Moscow’s Victory Day Parade Runs on Fear, Not Triumph
Internet blackouts, a scaled-down parade and a brittle Trump-brokered truce show the Kremlin defending ceremony under wartime pressure.
Moscow used 9 May to project control, but the balance of power on the ground was the opposite: security anxiety shaped the event more than victory rhetoric. France24 reported that the capital saw mobile internet disruptions, sparse streets and a subdued mood as Russians marked the 80th anniversary of the Nazi defeat while doubting any near-term peace with Ukraine (
France24). Midilibre, also citing AFP, said the parade was reduced to its leanest format in years, with no military hardware or cadets on the square and 13 southern airports closed amid drone fears (
Midilibre).
The Kremlin still owns the ritual — but not the mood
The Kremlin still controls the symbolism of Victory Day. Vladimir Putin used the brief ceremony to cast Russia’s war in Ukraine as a “just” cause, keeping the official story intact even as the event itself was visibly pared back (
France24). That matters because 9 May is one of the regime’s core legitimacy tools: it links today’s war to the Soviet victory over Nazism and tells Russians the state is strong, besieged and morally justified.
This year, the messaging was blunted by the war’s practical costs. France24 described Moscow as unusually thin on foot traffic, with residents more preoccupied by internet outages than by pageantry. One Moscow resident complained, “I need internet and there isn’t any,” while another dismissed the day as “just another day” (
France24). That is the key political signal: the state can stage a spectacle, but it cannot fully restore the wartime normal it wants the public to believe in.
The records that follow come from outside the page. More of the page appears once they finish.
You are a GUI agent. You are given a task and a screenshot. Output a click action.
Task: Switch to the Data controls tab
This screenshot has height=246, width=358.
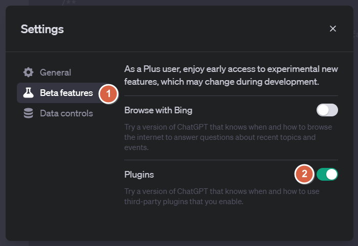[66, 113]
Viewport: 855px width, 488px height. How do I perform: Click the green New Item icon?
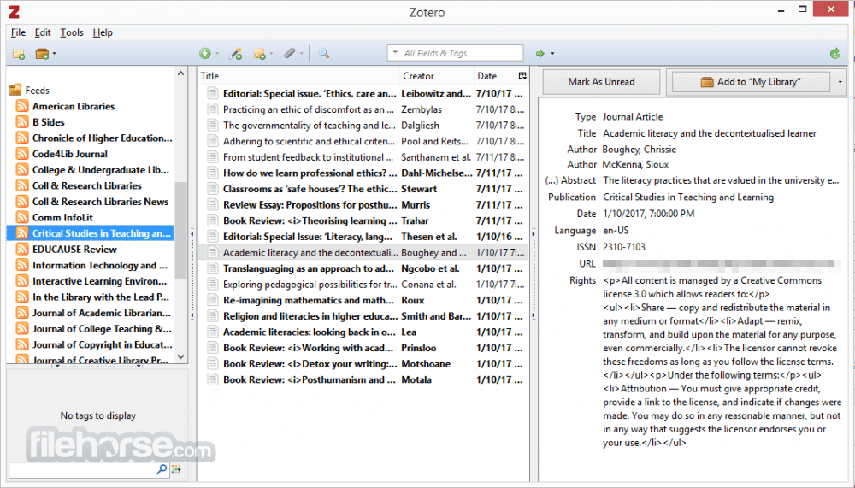point(205,54)
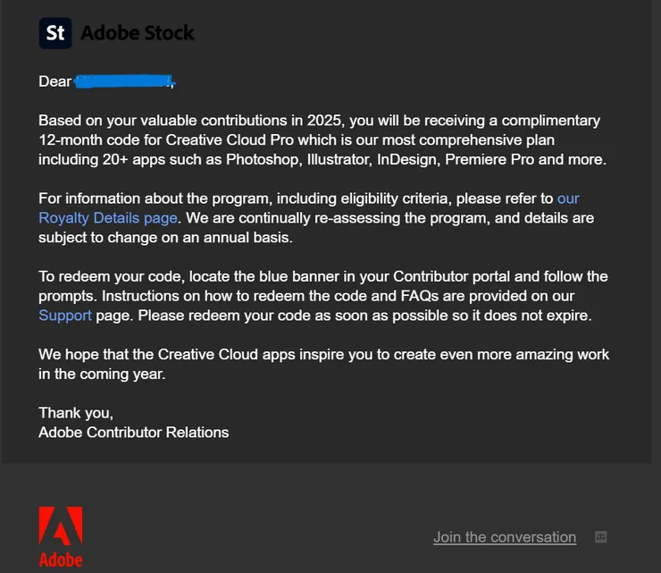This screenshot has width=661, height=573.
Task: Click the 'Adobe Stock' header wordmark text
Action: 138,34
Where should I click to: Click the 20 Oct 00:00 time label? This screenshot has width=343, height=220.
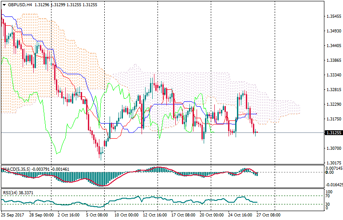pyautogui.click(x=211, y=215)
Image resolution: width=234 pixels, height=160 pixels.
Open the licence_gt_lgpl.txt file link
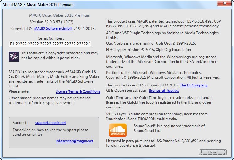[x=164, y=91]
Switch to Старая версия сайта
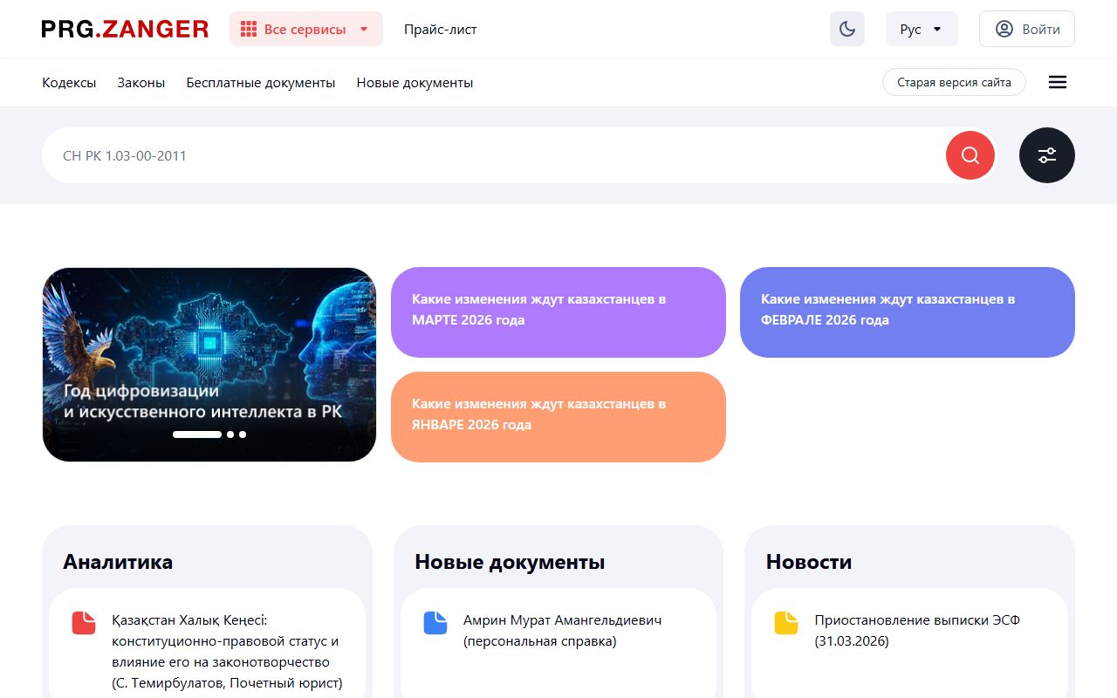This screenshot has width=1117, height=698. (954, 82)
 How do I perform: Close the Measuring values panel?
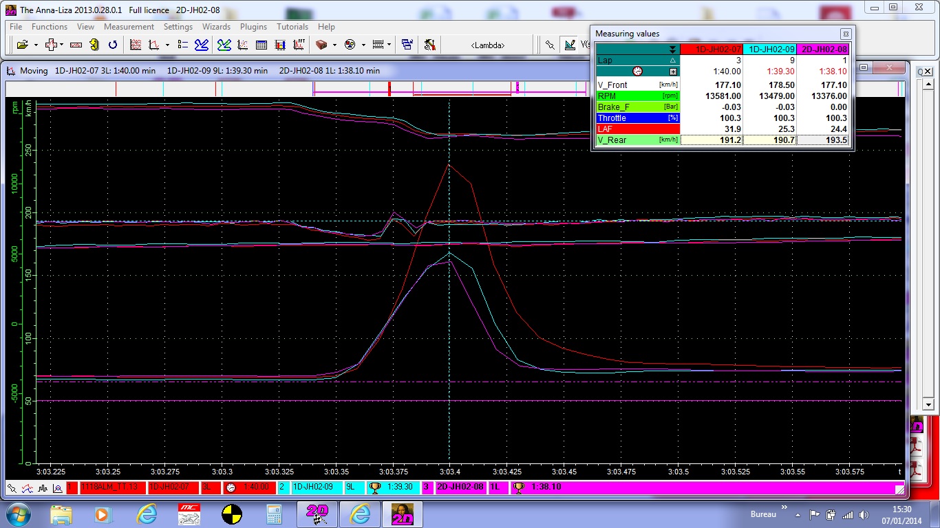[x=845, y=34]
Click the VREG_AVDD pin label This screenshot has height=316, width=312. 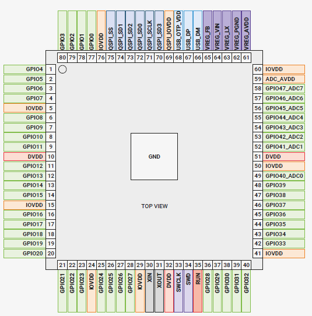pos(246,31)
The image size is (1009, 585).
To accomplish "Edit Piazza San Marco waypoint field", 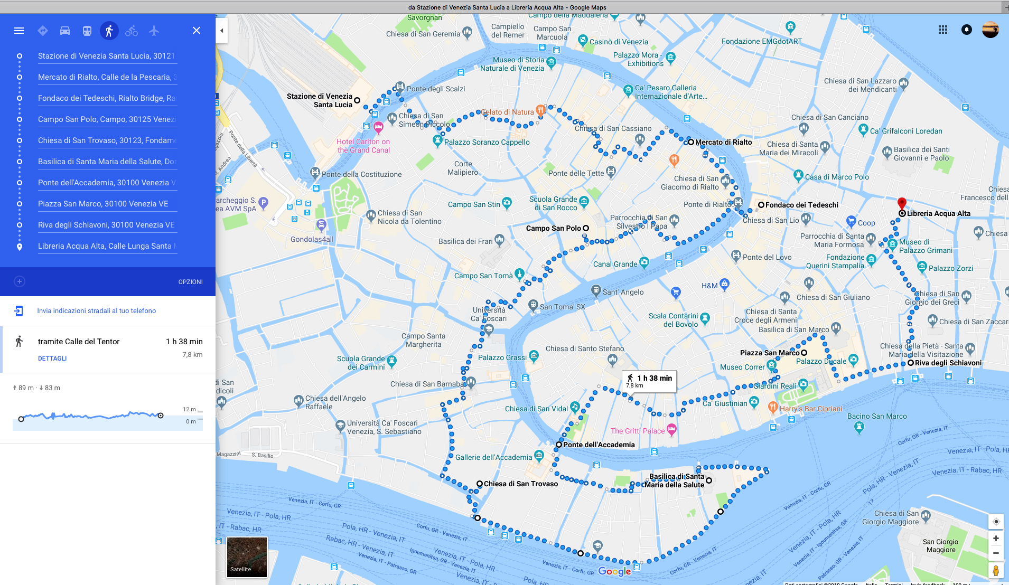I will tap(108, 204).
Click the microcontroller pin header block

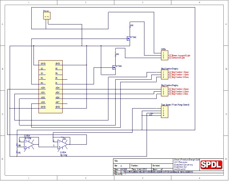(x=50, y=87)
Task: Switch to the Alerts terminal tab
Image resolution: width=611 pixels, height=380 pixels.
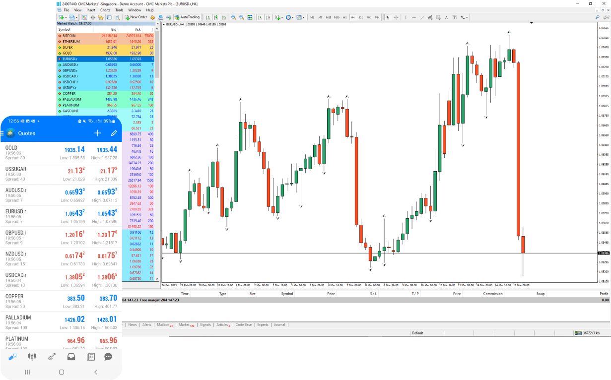Action: point(147,325)
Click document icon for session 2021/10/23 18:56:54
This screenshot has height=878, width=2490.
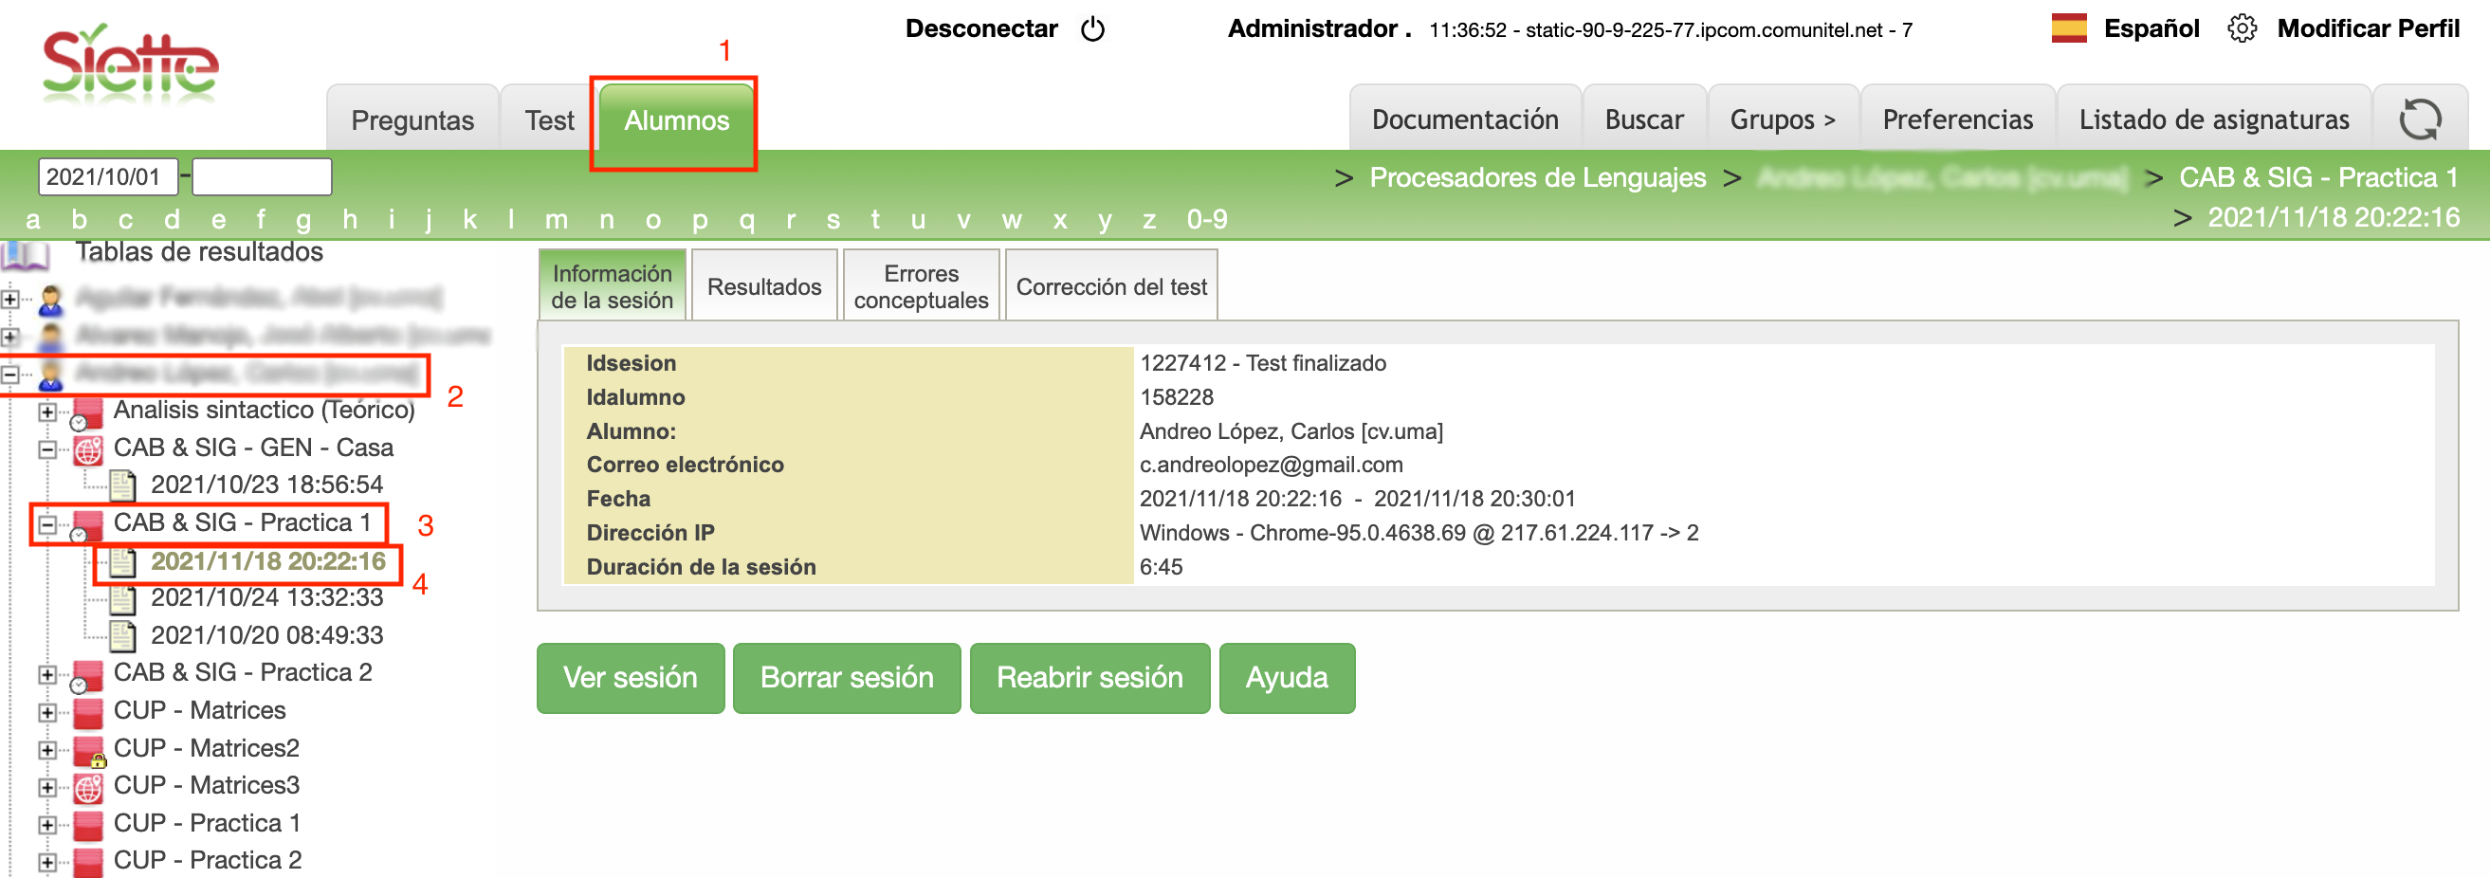pyautogui.click(x=123, y=484)
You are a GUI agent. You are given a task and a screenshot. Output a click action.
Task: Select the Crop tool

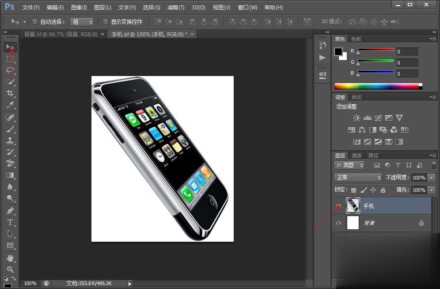click(x=10, y=93)

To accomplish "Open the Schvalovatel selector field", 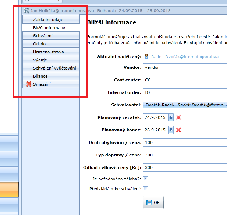I will pyautogui.click(x=185, y=105).
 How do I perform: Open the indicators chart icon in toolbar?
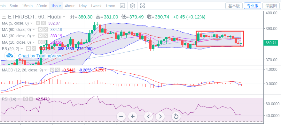pos(122,6)
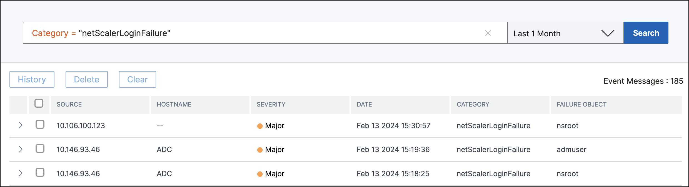Sort by the FAILURE OBJECT column header

click(x=581, y=105)
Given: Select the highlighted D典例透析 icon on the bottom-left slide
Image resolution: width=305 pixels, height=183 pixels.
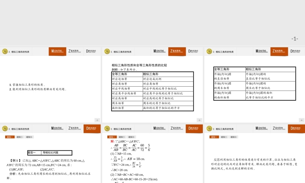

The truce is tactical, not political
Donald Trump’s announced three-day ceasefire, accepted by Volodymyr Zelensky and confirmed by Moscow, gave the Kremlin breathing room for the parade, not a diplomatic breakthrough (
France24). Midilibre said the arrangement also came with a promised exchange of 1,000 prisoners from each side (
Midilibre). That is the only material gain on offer: prisoner repatriation, not peace.
Neither side is treating the truce as binding. France24 noted that Moscow and Kyiv had already accused each other of violating an earlier Orthodox Easter pause, and Midilibre reported fresh Russian claims of Ukrainian drone strikes on Yaroslavl, Perm and Rostov-on-Don before the parade (
France24) (
Midilibre). The leverage remains military: Ukraine can reach deep into Russian territory with drones; Russia can still hit Ukrainian cities and threaten escalation. Trump can broker a pause, but he cannot impose trust.
What to watch next
The next decision point is whether the ceasefire survives beyond the parade and converts into a prisoner swap. If it does not, the 9 May blackout will look less like a temporary security measure than a preview of how Russia intends to manage the war at home: tighter information control, smaller ceremonies and a narrower definition of success. The test arrives immediately after the holiday, when drone activity, airport disruptions and any follow-on talks will show whether this was a pause for optics or the start of a more serious negotiation.